Revue-Tanz zu Massenornament-These
In solchen Momenten dürfen die Schwarzweiß-Klassiker, sparsam kommentiert, ihre Poesie entfalten; dann ist dieser Essayfilm am stärksten. Er lässt ahnen, welche Juwelen noch in den Archiven schlummern. Doch Suchsland will mehr: einen Abriss der Geschichte der Weimarer Republik und Überblick über ihre Filmproduktion in toto geben, außerdem Kracauers Filmtheorie veranschaulichen. Dazu werden sound bites der Regisseure Volker Schlöndorff, Fatih Akin und dreier Kulturwissenschaftler eingespielt. Arg viel für knapp zwei Stunden.
Hintergrund
Weitere Rezensionen finden Sie in der Presseschau bei Film-Zeit.
Lesen Sie hier eine Besprechung des Films "The Artist" - brillantes Stummfilm-Remake von Michel Hazanavicius, 2012 mit fünf Oscars prämiert.
und hier einen Beitrag über die Ausstellung “Am Set: Paris – Babelsberg – Hollywood” über Standfotografie bei Stummfilm-Dreharbeiten in der Deutschen Kinemathek, Berlin
und hier einen Bericht über die Ausstellung "Walter Benjamin: Eine Reflexion in Bildern" mit zahlreichen Stummfilm-Ausschnitten in der Pinakothek der Moderne, München.
Akademische Belegstellen
In anderen Passagen wechseln Filmausschnitte im Sekundentakt, während Suchsland feuilletonistische Betrachtungen vorträgt. Stets geistvoll formuliert, aber als Off-Kommentar oftmals zu dicht: Filme bestehen nicht nur aus Schlüsselszenen. Sie darauf zu reduzieren, degradiert sie zu Belegstellen wie für die Beweisführung einer akademischen Arbeit.

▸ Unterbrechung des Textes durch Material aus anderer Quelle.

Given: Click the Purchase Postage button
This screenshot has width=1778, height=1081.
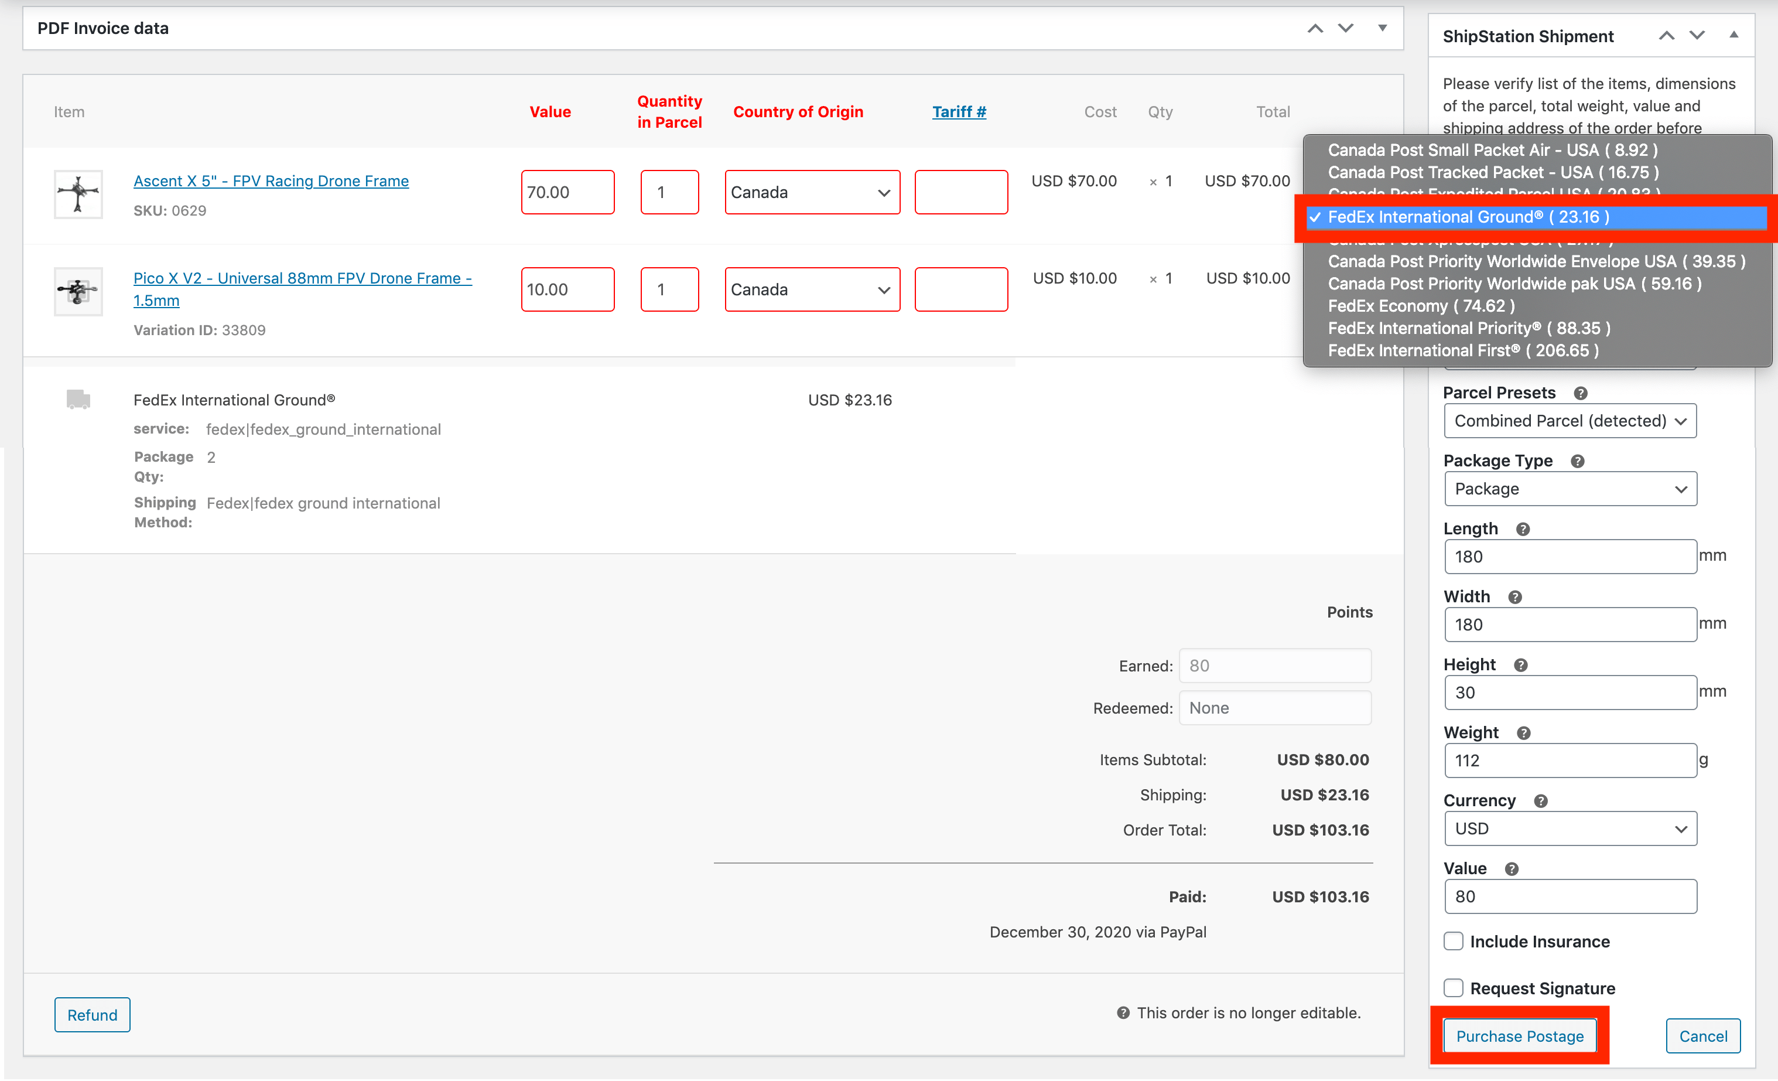Looking at the screenshot, I should click(1519, 1036).
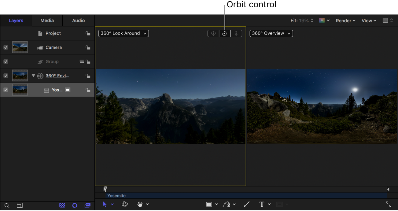Image resolution: width=398 pixels, height=211 pixels.
Task: Click the search icon in Layers panel
Action: point(7,205)
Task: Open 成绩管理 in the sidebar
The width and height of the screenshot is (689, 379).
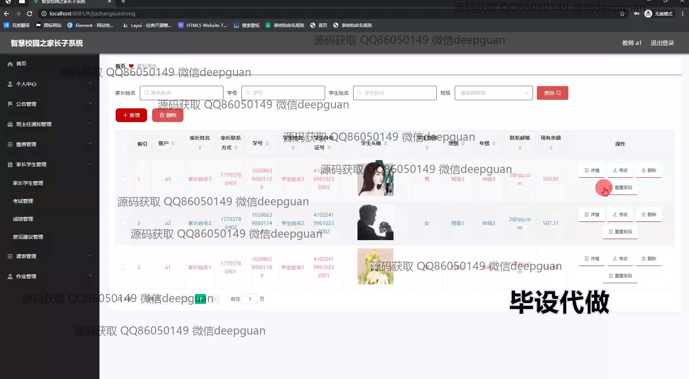Action: pyautogui.click(x=23, y=219)

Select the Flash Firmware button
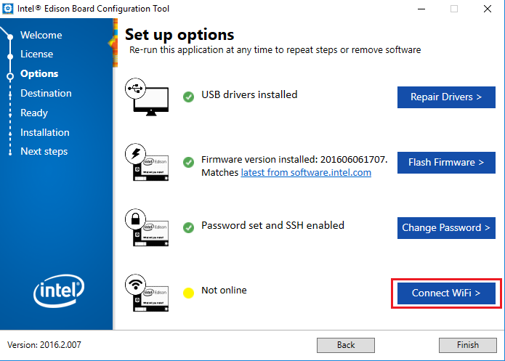(x=446, y=162)
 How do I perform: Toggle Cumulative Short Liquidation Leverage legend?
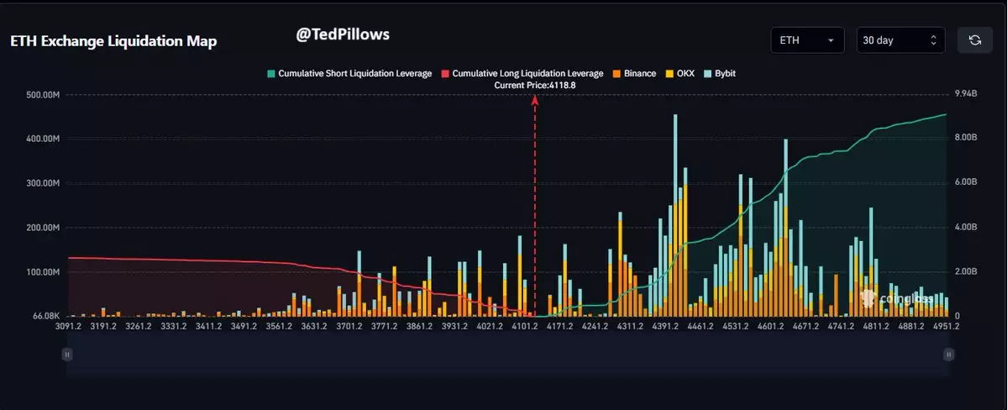coord(349,74)
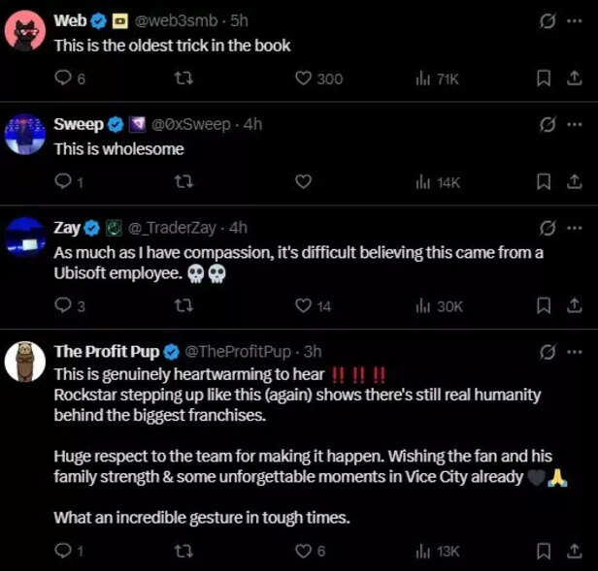The image size is (598, 571).
Task: Click Sweep's profile picture
Action: pyautogui.click(x=24, y=135)
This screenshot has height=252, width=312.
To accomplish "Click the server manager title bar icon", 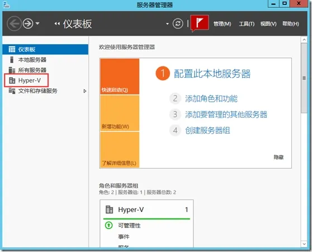I will coord(6,5).
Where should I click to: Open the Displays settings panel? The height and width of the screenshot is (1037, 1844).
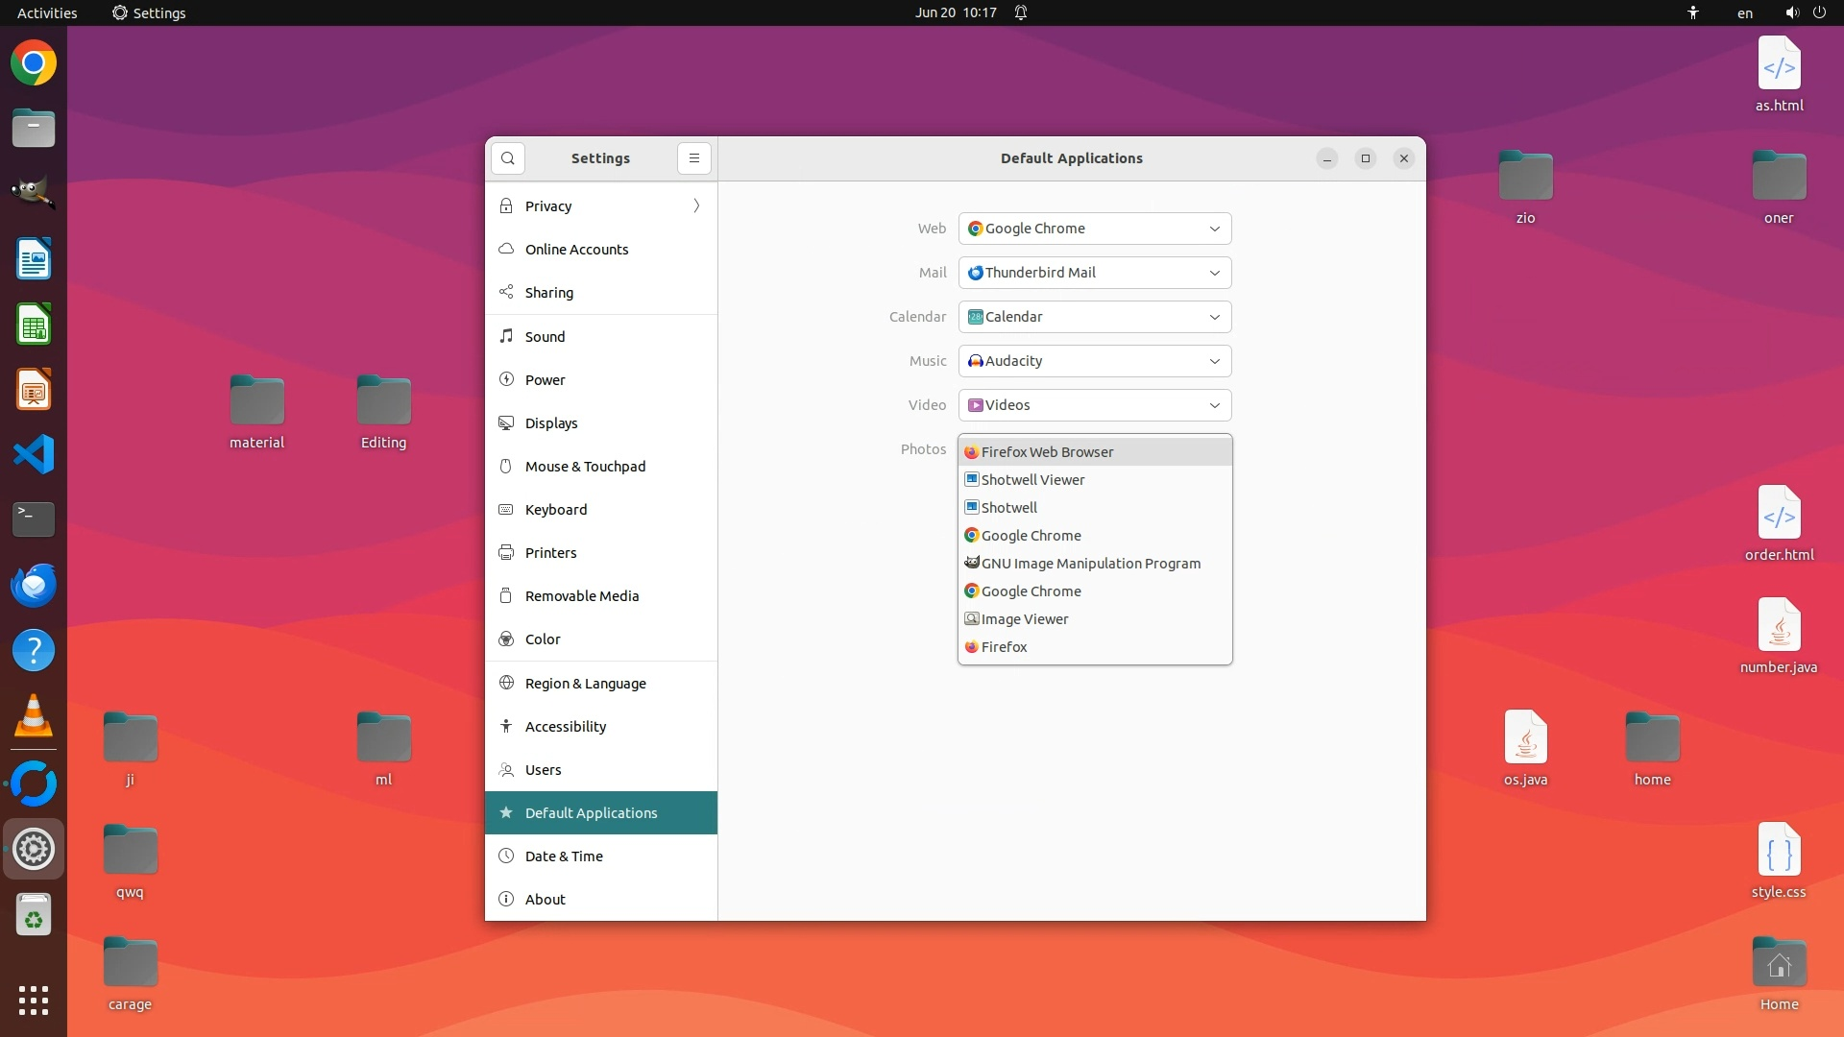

„Von Caligari zu Hitler“ ist dann am schönsten, wenn Suchsland einfach seine Fundstücke ausbreitet. Diese unglaubliche Vielfalt beweist anschaulich, dass damals schon alle Genres erfunden, Erzählmuster entwickelt und Tricks ausprobiert wurden, die das Kino bis heute prägen.
Archäologie des Stummfilms
Warum die meisten ihrer Macher in Vergessenheit gerieten, listet der Abspann auf: eine lange Namensreihe von Regisseuren und Stars, die alle emigriert sind; manche vor, die meisten während der NS-Zeit. Ihre Werke wieder ans Licht zu holen, wäre ein überfälliger Akt der Wiedergutmachung: Es wird Zeit für eine Archäologie des Stummfilms − damit wir mehr über das Kino wissen als es selbst.